Dysregulation of expression correlates with rare-allele burden and fitness loss in maize
A multi-tissue gene expression resource representative of the genotypic and phenotypic diversity of modern inbred maize reveals the effect of rare alleles and evolutionary history on the regulation of gene expression. Gene expression and fitness in maize Karl Kremling, Edward Buckler and colleagues report a multi-tissue gene expression resource for maize that includes RNA-sequencing data on seven tissues from across 299 maize lines, which are representative of the genotypic and phenotypic diversity of modern inbred maize. The authors examined how gene expression is regulated, mapped expression quantitative trait loci and characterized the contribution of rare genetic variants to extremes in gene expression. They also show a correlation between cumulative deviation in the expression of the most highly expressed genes and seed-weight fitness.

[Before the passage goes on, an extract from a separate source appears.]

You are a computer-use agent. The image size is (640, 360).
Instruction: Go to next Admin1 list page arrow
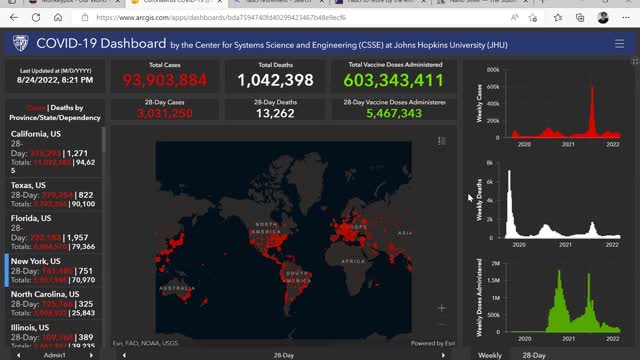click(x=91, y=356)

Here we report a multi-tissue gene expression resource that represents the genotypic and phenotypic diversity of modern inbred maize, and includes transcriptomes in an average of 255 lines in seven tissues. We mapped expression quantitative trait loci and characterized the contribution of rare genetic variants to extremes in gene expression. Some of the new mutations that arise in the maize genome can be deleterious; although selection acts to keep deleterious variants rare, their complete removal is impeded by genetic linkage to favourable loci and by finite population size 1 , 2 , 3 , 4 . Modern maize breeders have systematically reduced the effects of this constant mutational pressure through artificial selection and self-fertilization, which have exposed rare recessive variants in elite inbred lines 5 . However, the ongoing effect of these rare alleles on modern inbred maize is unknown. By analysing this gene expression resource and exploiting the extreme diversity and rapid linkage disequilibrium decay of maize 6 , we characterize the effect of rare alleles and evolutionary history on the regulation of expression. Rare alleles are associated with the dysregulation of expression, and we correlate this dysregulation to seed-weight fitness. We find enrichment of ancestral rare variants among expression quantitative trait loci mapped in modern inbred lines, which suggests that historic bottlenecks have shaped regulation. Our results suggest that one path for further genetic improvement in agricultural species lies in purging the rare deleterious variants that have been associated with crop fitness.